I knew how this mom felt, as I also used to obsess over Max's head size when he was a baby. In one of my more anxious moments, I asked the neurologist whether Max might resemble that shrunken-head guy at the end of Beetlejuice, in the Netherworld Waiting Room. I vividly recall laughing through my tears after I said it, and he laughed with me, because we both knew it was crazy talk.

Discussing my anxieties about microcephaly with the doctor and the therapist I saw weekly helped. From the get-go, Max's neuro told us to pay attention to the child in front of my eyes, not the MRI film. While it took time for me to heed his advice because I felt compelled to keep searching for an answer that didn't exist—what a small head size could mean for Max's cognition and future—I finally forced myself to stop looking it up. The only time I thought about it was when Max got measured at pediatrician checkups, and while I still worried ultimately I accepted that Max's head was growing on its own curve. This has pretty much been the story of Max's development: He has proceeded on his own timeline, and in his own way.

Please, share your experiences and insights with this mom.


  1. Some thoughts - removing labels isn't going to change the situation. If they are removed and you change and/or acquire doctors then how will they know what previous doctors have learned?

    Instead of using doctor Google, try to find someone (professional or experienced parent) that you can talk with. Someone who won't judge. Someone who can help you turn you obsession into an action plan. Someone who can celebrate with you. Someone who understands the slowness of the journey.

    I know it sounds like this person can't possibly exist. But there is some experienced momma out there who has recently been in your shoes. Talk with your doctor/specialists to see if they know of someone.

    Look for Facebook groups. These will probably be private because you don't want the whole world knowing. I'm in a small group of autism moms/dads. We are all ages and stages. But we are there for each other.
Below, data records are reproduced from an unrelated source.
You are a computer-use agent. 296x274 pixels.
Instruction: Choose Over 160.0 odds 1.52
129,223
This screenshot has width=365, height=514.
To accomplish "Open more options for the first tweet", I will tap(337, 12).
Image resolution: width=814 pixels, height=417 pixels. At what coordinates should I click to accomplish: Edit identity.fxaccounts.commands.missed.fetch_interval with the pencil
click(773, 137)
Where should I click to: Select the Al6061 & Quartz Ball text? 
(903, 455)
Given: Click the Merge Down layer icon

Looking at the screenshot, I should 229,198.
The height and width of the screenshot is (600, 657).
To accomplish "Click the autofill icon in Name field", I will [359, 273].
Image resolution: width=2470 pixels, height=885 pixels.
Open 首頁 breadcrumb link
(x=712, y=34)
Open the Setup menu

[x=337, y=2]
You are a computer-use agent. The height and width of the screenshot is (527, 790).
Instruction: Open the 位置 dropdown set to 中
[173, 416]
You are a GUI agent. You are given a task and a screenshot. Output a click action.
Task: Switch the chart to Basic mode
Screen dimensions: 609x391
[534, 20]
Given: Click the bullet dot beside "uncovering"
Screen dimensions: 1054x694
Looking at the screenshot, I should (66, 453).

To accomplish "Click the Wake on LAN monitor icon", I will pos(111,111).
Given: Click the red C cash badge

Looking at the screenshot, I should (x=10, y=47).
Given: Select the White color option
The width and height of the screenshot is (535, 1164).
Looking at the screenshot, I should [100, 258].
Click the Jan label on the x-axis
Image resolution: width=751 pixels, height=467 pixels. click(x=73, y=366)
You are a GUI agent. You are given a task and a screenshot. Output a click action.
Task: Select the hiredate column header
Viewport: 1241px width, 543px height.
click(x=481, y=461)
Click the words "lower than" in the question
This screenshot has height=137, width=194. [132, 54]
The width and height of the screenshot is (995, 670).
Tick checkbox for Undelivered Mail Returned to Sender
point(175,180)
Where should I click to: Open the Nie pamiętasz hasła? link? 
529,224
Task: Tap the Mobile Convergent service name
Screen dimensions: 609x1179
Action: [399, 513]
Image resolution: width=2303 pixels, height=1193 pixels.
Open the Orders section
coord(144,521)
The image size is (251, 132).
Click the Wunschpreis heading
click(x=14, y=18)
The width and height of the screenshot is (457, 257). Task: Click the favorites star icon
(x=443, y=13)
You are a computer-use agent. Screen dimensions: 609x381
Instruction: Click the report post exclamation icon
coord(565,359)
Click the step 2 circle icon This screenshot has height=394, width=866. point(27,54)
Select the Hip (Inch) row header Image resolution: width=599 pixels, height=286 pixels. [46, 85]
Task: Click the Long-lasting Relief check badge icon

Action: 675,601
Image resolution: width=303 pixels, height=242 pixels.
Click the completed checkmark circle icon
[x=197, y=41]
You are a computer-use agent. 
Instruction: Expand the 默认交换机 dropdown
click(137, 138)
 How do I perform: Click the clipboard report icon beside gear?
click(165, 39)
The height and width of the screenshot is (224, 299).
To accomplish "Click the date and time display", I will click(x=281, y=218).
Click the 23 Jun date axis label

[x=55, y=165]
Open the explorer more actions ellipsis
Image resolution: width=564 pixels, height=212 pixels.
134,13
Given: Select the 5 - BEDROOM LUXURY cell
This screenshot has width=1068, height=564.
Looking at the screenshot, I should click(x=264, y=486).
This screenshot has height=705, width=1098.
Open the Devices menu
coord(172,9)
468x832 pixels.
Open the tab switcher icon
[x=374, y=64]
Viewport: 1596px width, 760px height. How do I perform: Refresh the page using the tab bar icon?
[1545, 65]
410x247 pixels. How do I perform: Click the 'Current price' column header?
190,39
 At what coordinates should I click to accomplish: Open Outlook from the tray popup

    If you have the time/money/insurance finding a professional to talk with can be beneficial.

  2. "I asked the neurologist whether Max might resemble that shrunken-head guy at the end of Beetlejuice..." I giggled when I read this because when my son was an infant, I shared this same fear with my pediatrician. At the time, it was a legitimate fear for us, so I completely understand this Mom's obsession.

    My son has cerebral palsy, which resulted from three massive strokes at birth (over 50% brain damage). He was born with a smaller head and its circumference dropped to below the 1% curve by the time he was 6 months. In his first year, I measured his head daily, losing sleep over what the slow growth could mean and what he would look like as he grew up. He's now 3.5 and he still has a small head (he and his 14 month old sister wear the same size hat), but it is growing on its own curve and I'm ok with that. He does not look like the shrunken-head guy from Beetlejuice! In fact, he's quite cute. :)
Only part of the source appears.